◆ WHAT YOU NEED TO DO
Rewrite the entries from the line containing "Viewport: 671px width, 671px" through the last entry, swapping "pink flower" for "red flower" and keeping everything else unchanged. Leave the pictures out of your answer.

◆ PROVIDED RECORDS
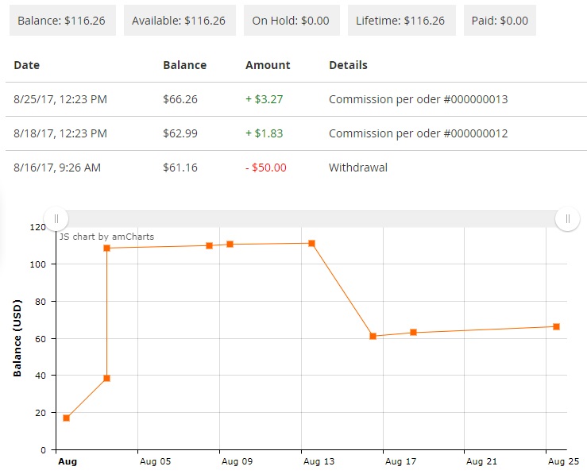Click the last data point near Aug 25
The width and height of the screenshot is (587, 474).
(x=556, y=326)
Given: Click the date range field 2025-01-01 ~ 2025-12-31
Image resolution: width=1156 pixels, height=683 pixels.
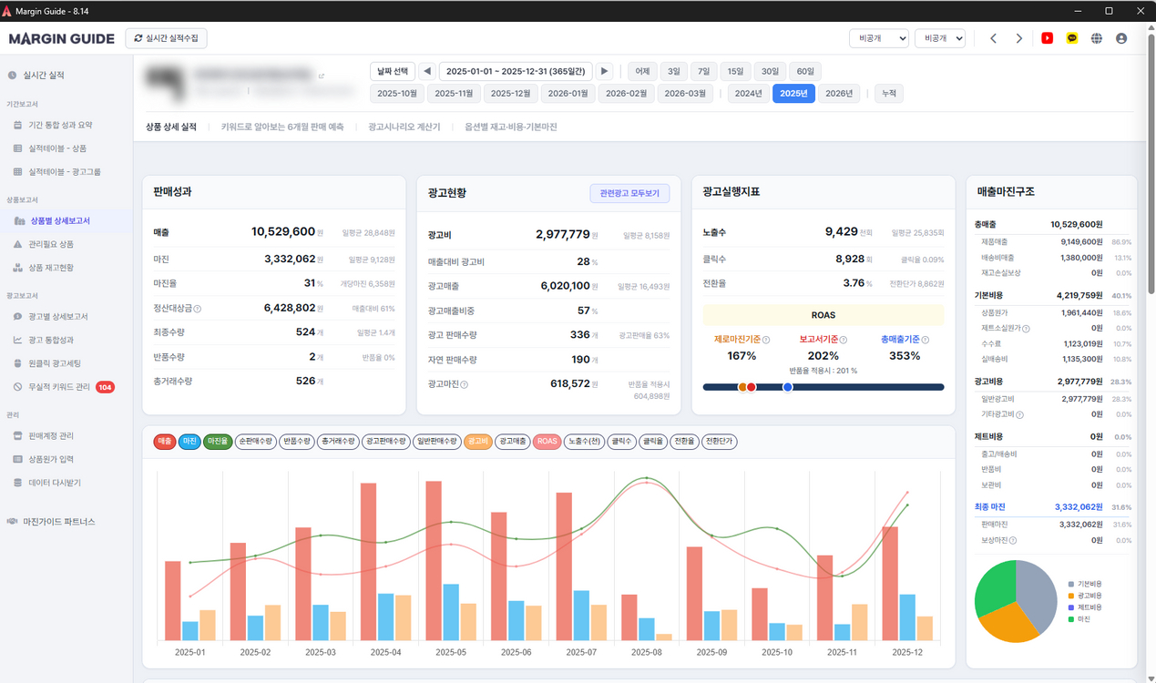Looking at the screenshot, I should (516, 71).
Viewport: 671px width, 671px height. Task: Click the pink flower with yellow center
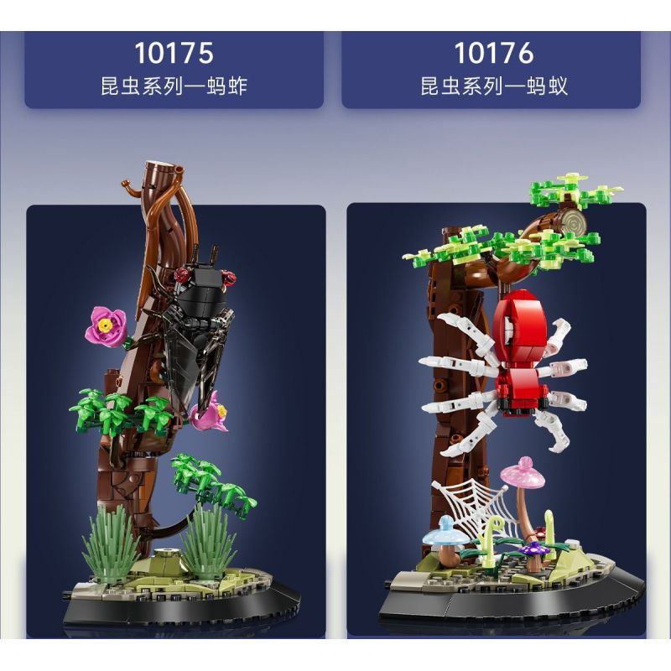coord(106,325)
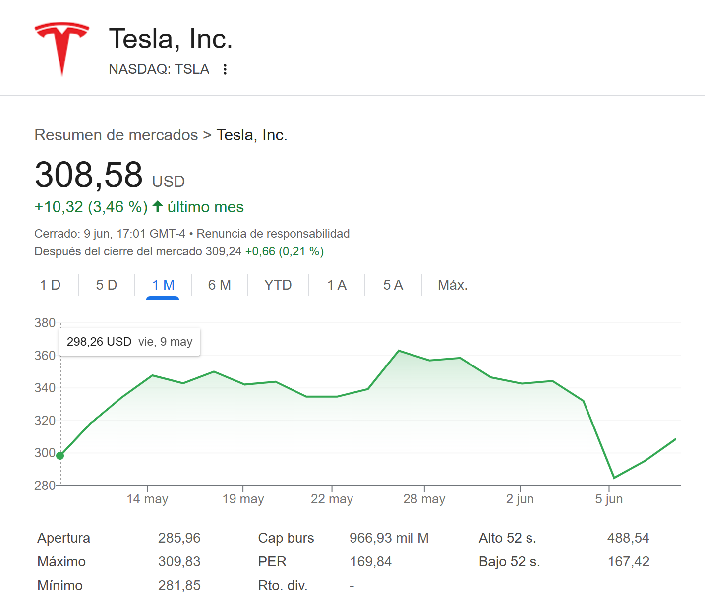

◆ EXERCISE ANSWER
Viewport: 671px width, 671px height. Task: Click the red flower with yellow center
coord(106,325)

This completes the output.